Like many in Oslo, Morten Rynning already drove a Tesla and he could see how disruptive that technology has been, so it got him thinking about the challenges around truly integrating cycling and other urban mobility options into city life. He says that governments come up with environmental schemes like car-free zones in cities, but these leave a vacuum.

“They don’t see that in order for these schemes to be viable, they need to go further and support innovation and innovative solutions that fill that space in the market. They say: ‘you should cycle’, and then things like e-scooters come in and they’re surprised and often don’t like it, but they’ve created the market by pushing for car-free zones in the cities. So, it’s a bit of a vicious circle and I decided to address it.”

Rynning became interested in how IoT, together with cycling and micro mobility, were enabling bit changes. This led to him getting involved in Sharebike – a start up in e-bike sharing and learning more about the sharing model while developing CityQ in parallel.

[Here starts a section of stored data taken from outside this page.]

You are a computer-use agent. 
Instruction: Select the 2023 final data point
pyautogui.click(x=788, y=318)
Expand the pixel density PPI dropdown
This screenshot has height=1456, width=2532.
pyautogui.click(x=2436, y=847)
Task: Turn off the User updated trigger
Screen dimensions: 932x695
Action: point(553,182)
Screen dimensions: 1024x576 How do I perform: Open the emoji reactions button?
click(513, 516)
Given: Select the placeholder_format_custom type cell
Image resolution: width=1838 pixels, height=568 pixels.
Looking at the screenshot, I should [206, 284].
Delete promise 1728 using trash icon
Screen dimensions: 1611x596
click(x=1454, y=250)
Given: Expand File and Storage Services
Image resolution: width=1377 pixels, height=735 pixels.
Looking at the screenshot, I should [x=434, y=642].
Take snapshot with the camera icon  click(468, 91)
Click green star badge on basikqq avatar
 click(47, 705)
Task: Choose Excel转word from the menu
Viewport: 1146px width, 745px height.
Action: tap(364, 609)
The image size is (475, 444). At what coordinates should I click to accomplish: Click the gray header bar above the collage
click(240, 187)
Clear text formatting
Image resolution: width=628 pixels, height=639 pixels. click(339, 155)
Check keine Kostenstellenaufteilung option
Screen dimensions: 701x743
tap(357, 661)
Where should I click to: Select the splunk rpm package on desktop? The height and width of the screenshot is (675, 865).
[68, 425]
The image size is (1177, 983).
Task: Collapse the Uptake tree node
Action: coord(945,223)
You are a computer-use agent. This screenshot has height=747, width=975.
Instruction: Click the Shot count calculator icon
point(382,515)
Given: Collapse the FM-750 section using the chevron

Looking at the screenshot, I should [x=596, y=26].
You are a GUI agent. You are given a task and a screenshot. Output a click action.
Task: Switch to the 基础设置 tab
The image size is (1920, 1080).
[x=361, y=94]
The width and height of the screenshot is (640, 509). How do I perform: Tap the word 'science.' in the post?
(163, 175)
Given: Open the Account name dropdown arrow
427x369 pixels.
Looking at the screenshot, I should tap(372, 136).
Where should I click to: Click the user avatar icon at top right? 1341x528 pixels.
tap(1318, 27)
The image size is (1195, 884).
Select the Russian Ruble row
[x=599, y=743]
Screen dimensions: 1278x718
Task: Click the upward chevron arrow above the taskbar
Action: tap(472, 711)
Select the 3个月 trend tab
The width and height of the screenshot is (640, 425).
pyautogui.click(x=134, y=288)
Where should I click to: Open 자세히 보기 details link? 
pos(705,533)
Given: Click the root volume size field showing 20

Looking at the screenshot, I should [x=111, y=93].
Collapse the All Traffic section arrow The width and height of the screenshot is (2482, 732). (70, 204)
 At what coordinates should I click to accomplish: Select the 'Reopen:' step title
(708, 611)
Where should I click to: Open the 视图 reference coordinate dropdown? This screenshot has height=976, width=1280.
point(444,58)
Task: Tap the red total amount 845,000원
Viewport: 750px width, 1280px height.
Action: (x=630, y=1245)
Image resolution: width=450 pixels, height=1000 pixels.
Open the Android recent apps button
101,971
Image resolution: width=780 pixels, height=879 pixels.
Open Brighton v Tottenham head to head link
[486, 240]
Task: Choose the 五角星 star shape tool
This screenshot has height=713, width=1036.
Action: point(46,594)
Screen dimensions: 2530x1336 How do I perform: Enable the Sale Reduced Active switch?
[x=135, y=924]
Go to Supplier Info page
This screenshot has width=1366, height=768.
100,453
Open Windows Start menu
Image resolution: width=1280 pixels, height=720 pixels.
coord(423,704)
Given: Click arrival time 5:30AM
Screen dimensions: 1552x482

“Initially I was a bit optimistic and even naïve about the challenges of making this kind of bike-platform. The first prototype of CityQ was a disaster; not working well at all,” explains Morten Rynning. “One of the biggest problems was the chains. We had two chains and just adjusting them was awful: they were missing out on energy; they made a lot of noise – just a disaster. So, I started to look more closely into the chainless option and pedal by software. Also, the cargo bike market has matured and the components that didn’t exist a few years ago are now becoming available, making the bike more robust and improving cost of ownership.”

“We also see the speed of innovation increasing within vehicles, including in 4-wheel ebikes. That is why we have made a vehicle platform – enabling quick innovation and flexible assembly – things learned from IKEA, Tesla and escooters. Part of this is implementing remote maintenance and upgrades.”

After looking at traditional cargo bikes, Rynning and his team saw that they had a lot of maintenance issues, so they developed one with less parts and more simplification. Assembly-wise, this simplicity made it possible for one person to assemble it and they could assemble two in a single day.

“One thing we saw was that in order to be agile, CityQ needed multiple models, because one size was not going to fit all,” says Rynning. “Quality was also on the table – we wanted to make something high quality, but high-quality costs, so we then had to figure out how to make that profitable. We looked at both subscription and sharing models. The sharing model is sustainable but can be a disaster when it comes to vandalism, like you see with e-scooters. Also, CityQ bikes are bulky, so you can’t really leave them on the sidewalk like you would with an e-scooter. A couple of CityQ bikes left outside the office door when you arrive at work is ok – 200 is not.

“This is where we saw that subscription and rental models were a better fit. You can see this in car rentals and even e-scooters to an extent. You want to move away from the five- or ten-minutes trips and move more towards share and care, and building loyal, long-term relationships with customers.”

CityQ & IoT

CityQ have connected their bikes for the most obvious of reasons: they want to know everything about them. The bikes are chainless, so they are essentially ‘cycling by software’ and you can change the functionality via firmware, so connectivity is at the core of the entire bike. This means that they can remotely manage the fleet – know where the bikes are and the status of it, and you can understand the maintenance needs through predictive maintenance, which allows CityQ to address problems before they get too big, but also keep track of bikes that could potentially have long-term trouble, all of which reduces costs.

IoT and connectivity allows us to remotely manage and diagnose the bikes, as well as lock and unlock them remotely. So, if one gets stolen, we can disconnect the pedals and it is deemed unusable.